After Fern had talked with the doctor she couldn't face sitting with Aster and George Taylor in the waiting-room, where Aster would keep saying that Bryony would be better if she didn't insist on being in the same room with the child. He didn't know she was there and she was distressing herself unnecessarily.
Fern walked out of the back entrance of the chest unit and made her way to a garden near the Outpatients' Department. There she sat on a rustic seat in the twilight and listened to the muffled roar of traffic beyond the hospital's high walls. Life was a very rich gift and only when death stepped close were its riches fully disclosed. Life! Made manifest by each restless movement of the hidden birds and wind-tossed leaves in this garden. Made wonderful when two hearts beat in unison in an embrace.
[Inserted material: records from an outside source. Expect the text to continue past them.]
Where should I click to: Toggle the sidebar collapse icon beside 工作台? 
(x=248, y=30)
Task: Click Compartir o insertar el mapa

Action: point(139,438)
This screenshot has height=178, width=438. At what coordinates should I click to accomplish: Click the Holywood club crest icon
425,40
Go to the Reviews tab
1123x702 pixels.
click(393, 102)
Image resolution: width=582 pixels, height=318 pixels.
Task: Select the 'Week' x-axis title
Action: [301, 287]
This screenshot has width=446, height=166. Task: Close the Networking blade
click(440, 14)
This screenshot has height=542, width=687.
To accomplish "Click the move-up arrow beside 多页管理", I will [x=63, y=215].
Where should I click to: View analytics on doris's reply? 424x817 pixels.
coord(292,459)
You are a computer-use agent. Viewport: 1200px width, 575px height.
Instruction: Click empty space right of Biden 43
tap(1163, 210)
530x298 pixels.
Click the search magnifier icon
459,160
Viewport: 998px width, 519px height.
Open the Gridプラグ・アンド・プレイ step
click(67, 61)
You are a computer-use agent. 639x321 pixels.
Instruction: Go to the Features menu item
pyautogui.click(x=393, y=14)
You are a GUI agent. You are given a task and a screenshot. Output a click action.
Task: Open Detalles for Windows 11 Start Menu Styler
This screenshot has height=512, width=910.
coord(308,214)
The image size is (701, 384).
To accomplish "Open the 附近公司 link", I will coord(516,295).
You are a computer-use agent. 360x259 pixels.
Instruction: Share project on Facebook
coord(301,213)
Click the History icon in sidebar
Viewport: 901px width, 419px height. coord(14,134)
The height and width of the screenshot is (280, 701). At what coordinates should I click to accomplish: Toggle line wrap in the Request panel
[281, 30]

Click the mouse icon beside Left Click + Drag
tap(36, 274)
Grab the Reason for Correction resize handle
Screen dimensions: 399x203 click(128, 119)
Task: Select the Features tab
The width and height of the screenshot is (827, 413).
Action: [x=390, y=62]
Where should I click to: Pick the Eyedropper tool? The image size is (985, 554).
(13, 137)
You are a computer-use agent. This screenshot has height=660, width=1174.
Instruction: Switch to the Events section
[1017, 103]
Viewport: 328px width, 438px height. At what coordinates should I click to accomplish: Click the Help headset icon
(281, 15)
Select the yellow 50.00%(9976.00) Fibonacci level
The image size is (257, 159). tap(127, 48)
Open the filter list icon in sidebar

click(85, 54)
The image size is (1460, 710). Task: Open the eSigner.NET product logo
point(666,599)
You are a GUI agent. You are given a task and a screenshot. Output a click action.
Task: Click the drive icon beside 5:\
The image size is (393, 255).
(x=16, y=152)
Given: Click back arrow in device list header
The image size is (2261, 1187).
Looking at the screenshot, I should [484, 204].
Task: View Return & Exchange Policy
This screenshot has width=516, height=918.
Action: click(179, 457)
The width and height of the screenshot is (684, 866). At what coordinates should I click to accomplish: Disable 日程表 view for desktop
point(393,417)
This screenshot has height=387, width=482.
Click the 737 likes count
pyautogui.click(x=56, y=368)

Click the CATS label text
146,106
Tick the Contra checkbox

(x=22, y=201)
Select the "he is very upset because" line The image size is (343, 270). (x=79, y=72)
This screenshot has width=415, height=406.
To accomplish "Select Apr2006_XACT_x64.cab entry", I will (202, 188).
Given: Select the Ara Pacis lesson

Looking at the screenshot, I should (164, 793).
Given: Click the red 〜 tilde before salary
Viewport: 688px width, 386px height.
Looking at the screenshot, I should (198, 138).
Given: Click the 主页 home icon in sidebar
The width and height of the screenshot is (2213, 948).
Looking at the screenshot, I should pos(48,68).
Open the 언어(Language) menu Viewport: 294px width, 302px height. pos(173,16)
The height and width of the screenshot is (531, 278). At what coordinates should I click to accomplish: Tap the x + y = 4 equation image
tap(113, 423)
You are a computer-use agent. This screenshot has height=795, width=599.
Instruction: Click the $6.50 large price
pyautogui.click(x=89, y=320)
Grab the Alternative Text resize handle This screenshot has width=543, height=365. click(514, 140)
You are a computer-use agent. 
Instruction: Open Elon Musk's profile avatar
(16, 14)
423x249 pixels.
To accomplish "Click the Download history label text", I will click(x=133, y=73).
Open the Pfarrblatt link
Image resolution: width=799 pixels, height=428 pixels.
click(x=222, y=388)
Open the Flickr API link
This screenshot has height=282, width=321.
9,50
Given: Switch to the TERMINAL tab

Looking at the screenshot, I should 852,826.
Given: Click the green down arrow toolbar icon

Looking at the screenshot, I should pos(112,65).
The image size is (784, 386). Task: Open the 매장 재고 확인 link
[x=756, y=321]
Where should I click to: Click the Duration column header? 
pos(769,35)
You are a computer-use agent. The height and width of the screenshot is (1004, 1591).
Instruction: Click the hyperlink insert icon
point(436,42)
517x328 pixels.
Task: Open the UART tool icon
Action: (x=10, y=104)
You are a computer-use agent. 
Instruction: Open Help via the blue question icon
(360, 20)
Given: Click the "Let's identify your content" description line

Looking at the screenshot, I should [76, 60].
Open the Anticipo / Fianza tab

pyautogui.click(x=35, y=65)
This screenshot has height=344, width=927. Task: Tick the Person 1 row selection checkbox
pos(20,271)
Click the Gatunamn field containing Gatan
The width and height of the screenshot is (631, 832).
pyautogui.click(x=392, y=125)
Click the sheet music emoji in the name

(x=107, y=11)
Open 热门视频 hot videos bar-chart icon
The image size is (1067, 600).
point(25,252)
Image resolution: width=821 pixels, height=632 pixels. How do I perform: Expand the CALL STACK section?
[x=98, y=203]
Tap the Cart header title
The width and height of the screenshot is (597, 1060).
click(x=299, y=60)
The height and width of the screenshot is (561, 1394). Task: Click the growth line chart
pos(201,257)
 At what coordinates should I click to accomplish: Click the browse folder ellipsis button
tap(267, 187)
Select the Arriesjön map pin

Made miraculous by the perfection of a child's hand.
Fern did not move from that rustic seat for over half an hour, then at last she was calm again and able to return to the chest unit.
Hospitals at night are strange places. Their tiled corridors, sterile operating theatres and mutedly lit wards seem to be haunted by the many pains which drugged or restless slumber holds at bay until dawn rolls back the sombre blinds of night. Then the lamp is extinguished on the night sister's desk and there is an increasing stir of activity as patients wake in the wards and nurses come on duty with their cloaks flying like banners as they race across the hospital quadrangle.
A hospital is a world apart, like a liner at sea, or a star in the sky.
A hospital is at once a battlefield, a place of prayer and a haven of hope.
The small side ward in which five-year-old Frankie Scanlan lay fighting for his life was all three that night. For many hours science grappled with that fa
celess scavenger called death . . . and who can say if it was science or the prayers of a boy's loving parents that finally routed the scavenger? All that was certain was the fact that when dawn's light tip-toed into the room Frankie was at last peacefully sleeping, and there was a faint, faint hint of colour in his waxy cheeks.
Bryony burst into tears in Rick's arms, while the doctor walked tiredly, yet elatedly, to the waiting-room to tell those who sat there that the child had survived the crisis of his illness and now stood a chance of making a complete recovery.
Within a week or so Frankie was beginning to sit up and take notice. When he first realized that his Auntie Fern was sitting beside his bed, his blue eyes grew big as saucers, then he smiled with delight and snuggled his cheek against her hand . . . and how could she help but remember another, much bigger boy who had often done the same thing?
And thinking of Ross, how could she stop a clutch of terror at her heart at the growing infrequency of his phone calls?
By the time Frankie was well enough to be taken home, prior to his convalescence, the crisp voice of the telephone exchange operator was no longer asking for
Mrs. Kingdom, to tell her a call was coming through from California.
Only Fern's innate courage made it possible for her to bear the pain, the terrible and lonely sense of loss. She knew Bryony and Rick had noticed the cessation of Ross's phone calls, and when Bryony tentatively approached the subject, Fern admitted outright that she wasn't returning to America.
"Our marriage just didn't work out, Bry," she said. "I love him, but he doesn't love me."
And so it came about that when Frankie's convalescence was discussed, Aster's husband, with an unexpected burst of generosity, suggested that Bryony and Fern take the boy on a cruise to the Mediterranean at his expense. The sea air would work wonders for the little lad, George said. For his mother as well, he added laughingly, giving Bryony's still rather wan cheek a playful pinch. He had a bit of a weakness for pretty little Bryony. She was less aggressive than his wife, and he had always mistaken Fern's reserve for a species of superiority. She was dashed beautiful, of course, but not exactly the encouraging sort. Not a kitten you could playfully pet.